7 of the biggest names in AI, including OpenAI, Google, Microsoft, and Amazon, are now moving into military systems — but one major player is missing from the list, and that raises uncomfortable questions about where this technology is heading
Anthropic stands alone against military AI as 7 tech giants sign broad 'lawful use' deals with Pentagon.
The U.S. Department of Defense has signed deals with OpenAI, Google, Microsoft, Amazon Web Services, Nvidia, SpaceX, and Reflection AI to integrate their AI systems into military operations. The partnerships fall under the Pentagon’s “AI-first fighting force” initiative, with tools approved for any “lawful use”—a broad standard that covers data processing, decision support, and potentially autonomous systems. The companies bring distinct strengths: chips from Nvidia, cloud from AWS, and frontier models from OpenAI and Google. Tens of billions of dollars are earmarked for these programs, reflecting a strategic push to embed AI into the infrastructure of modern warfare.

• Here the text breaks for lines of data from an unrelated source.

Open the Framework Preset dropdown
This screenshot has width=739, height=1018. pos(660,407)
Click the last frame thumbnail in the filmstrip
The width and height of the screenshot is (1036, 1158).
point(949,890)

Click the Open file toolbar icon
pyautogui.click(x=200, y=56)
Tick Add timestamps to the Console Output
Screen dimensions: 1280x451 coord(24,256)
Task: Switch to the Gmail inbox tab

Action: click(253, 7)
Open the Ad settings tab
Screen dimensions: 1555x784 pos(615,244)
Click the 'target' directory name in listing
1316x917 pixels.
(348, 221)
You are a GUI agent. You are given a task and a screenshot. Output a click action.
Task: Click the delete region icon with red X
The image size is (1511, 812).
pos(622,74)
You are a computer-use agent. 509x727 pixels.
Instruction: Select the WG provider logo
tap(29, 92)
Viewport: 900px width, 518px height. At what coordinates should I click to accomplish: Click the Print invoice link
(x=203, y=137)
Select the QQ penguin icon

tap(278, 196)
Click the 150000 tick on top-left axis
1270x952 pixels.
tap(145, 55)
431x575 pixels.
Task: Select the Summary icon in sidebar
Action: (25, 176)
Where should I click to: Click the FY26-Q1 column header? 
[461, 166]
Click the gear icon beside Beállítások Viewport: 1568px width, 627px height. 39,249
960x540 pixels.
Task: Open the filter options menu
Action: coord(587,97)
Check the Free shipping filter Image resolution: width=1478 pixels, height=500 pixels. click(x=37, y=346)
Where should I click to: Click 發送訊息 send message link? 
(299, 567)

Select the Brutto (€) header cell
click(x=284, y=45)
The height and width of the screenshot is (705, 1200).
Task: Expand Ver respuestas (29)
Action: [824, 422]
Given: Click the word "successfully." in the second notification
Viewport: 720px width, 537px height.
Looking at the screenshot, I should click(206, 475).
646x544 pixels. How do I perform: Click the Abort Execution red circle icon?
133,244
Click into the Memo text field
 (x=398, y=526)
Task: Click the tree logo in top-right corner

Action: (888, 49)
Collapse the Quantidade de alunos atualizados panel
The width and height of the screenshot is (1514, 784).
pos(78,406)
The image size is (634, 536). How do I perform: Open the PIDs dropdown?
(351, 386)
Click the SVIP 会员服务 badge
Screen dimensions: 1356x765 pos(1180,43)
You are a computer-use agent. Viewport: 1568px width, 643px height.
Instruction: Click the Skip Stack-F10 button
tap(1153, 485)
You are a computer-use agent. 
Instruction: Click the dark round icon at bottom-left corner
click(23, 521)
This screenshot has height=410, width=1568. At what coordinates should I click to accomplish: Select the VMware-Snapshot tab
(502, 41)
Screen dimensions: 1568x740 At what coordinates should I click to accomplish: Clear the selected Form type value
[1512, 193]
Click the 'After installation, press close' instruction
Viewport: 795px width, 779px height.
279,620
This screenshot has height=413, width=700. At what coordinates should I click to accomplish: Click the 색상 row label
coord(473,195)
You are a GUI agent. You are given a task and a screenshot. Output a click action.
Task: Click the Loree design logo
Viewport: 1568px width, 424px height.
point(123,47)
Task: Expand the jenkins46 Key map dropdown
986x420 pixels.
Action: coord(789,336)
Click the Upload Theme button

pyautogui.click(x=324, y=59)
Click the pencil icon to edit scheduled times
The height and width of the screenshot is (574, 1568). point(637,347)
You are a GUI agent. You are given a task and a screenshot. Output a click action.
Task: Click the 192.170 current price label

Conspicuously absent is Anthropic, developer of the Claude model. The company has been negotiating with the DoD for months but refuses to allow its AI for domestic surveillance or fully autonomous lethal weapons, pointing to risks like models tolerating nuclear threats in simulations. In response, the Pentagon labeled Anthropic a supply-chain risk to block it from contracts, a move the company is challenging. While other firms accept broad terms for access and influence, Anthropic’s holdout exposes unresolved tensions over oversight, accountability, and unintended consequences as military AI deployment accelerates.
- Seven major AI firms—OpenAI, Google, Microsoft, AWS, Nvidia, SpaceX, Reflexion AI—signed Pentagon deals for 'any lawful use' including military systems.
- Anthropic refused, citing concerns over domestic surveillance and autonomous lethal weapons; DoD retaliated by labeling them a supply-chain risk.
- Pentagon earmarks tens of billions for AI programs, reducing reliance on single vendors but raising questions about ethical boundaries.
Why It Matters
AI's integration into warfare accelerates, but unresolved ethical boundaries threaten accountability and global norms.